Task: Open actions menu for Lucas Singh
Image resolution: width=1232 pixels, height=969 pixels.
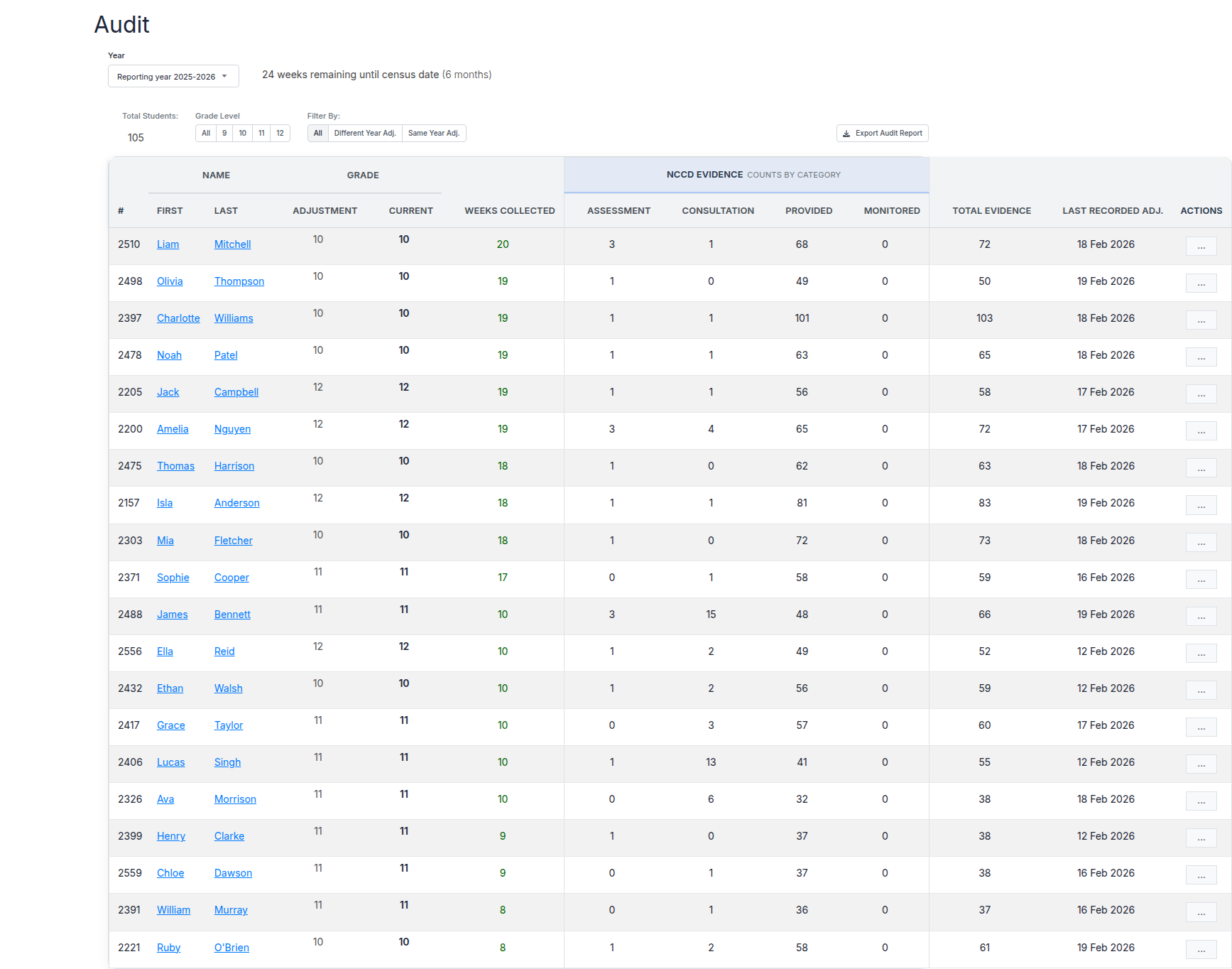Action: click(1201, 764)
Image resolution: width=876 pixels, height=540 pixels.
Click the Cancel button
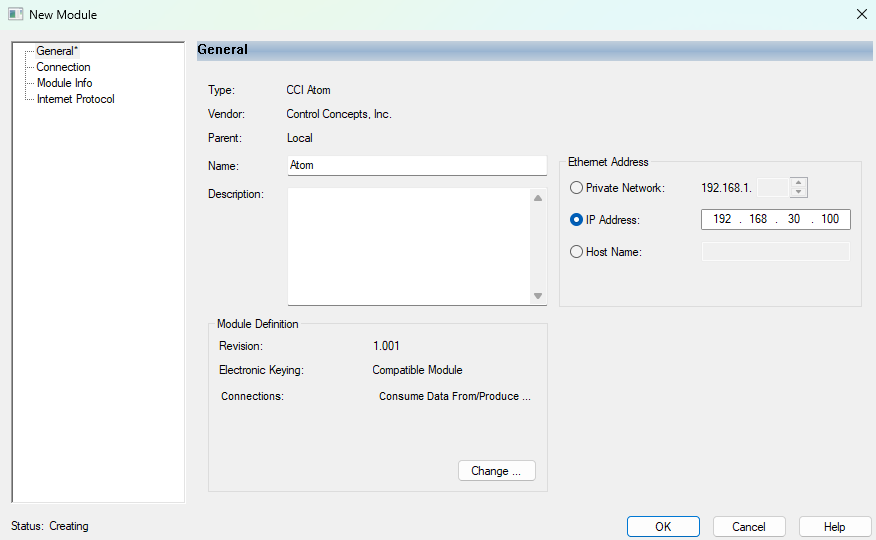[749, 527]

--

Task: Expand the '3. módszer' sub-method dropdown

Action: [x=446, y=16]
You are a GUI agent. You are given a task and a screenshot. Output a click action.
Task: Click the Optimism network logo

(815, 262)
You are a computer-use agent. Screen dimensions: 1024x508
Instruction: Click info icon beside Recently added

* * *

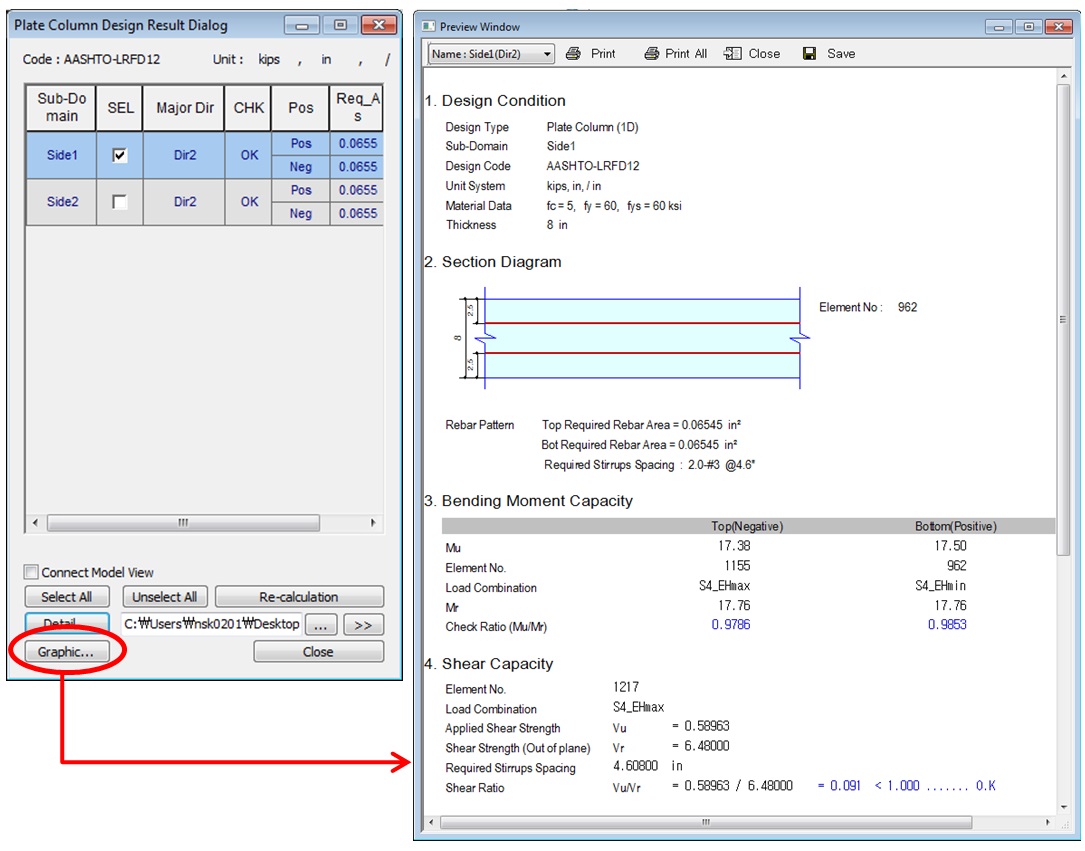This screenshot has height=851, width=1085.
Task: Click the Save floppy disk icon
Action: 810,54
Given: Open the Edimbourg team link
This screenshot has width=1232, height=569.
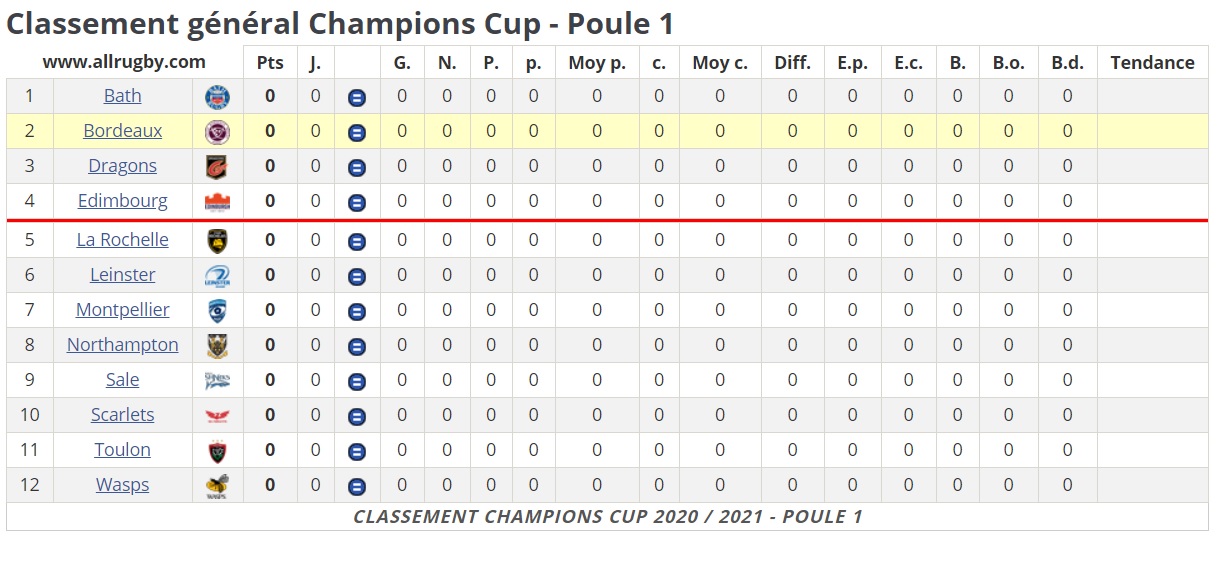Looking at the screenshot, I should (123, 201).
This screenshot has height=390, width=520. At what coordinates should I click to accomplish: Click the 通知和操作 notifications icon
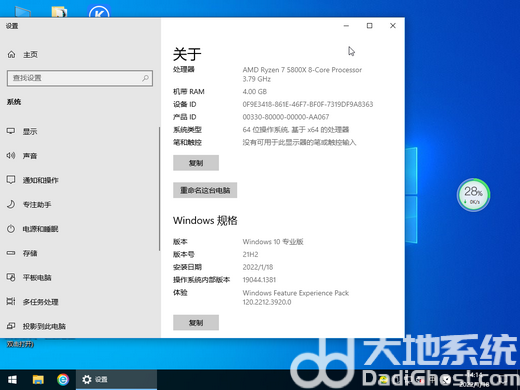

- _PROBLEM REQUIREMENTS_
Return, with no change at all, every line in the entries above from the line containing "Task: Click the Optimism network logo" through the line containing "Instruction: Click info".

- _EXPECTED ANSWER_
Task: Click the Optimism network logo

(815, 262)
You are a computer-use agent. Screen dimensions: 1024x508
Instruction: Click info icon beside Recently added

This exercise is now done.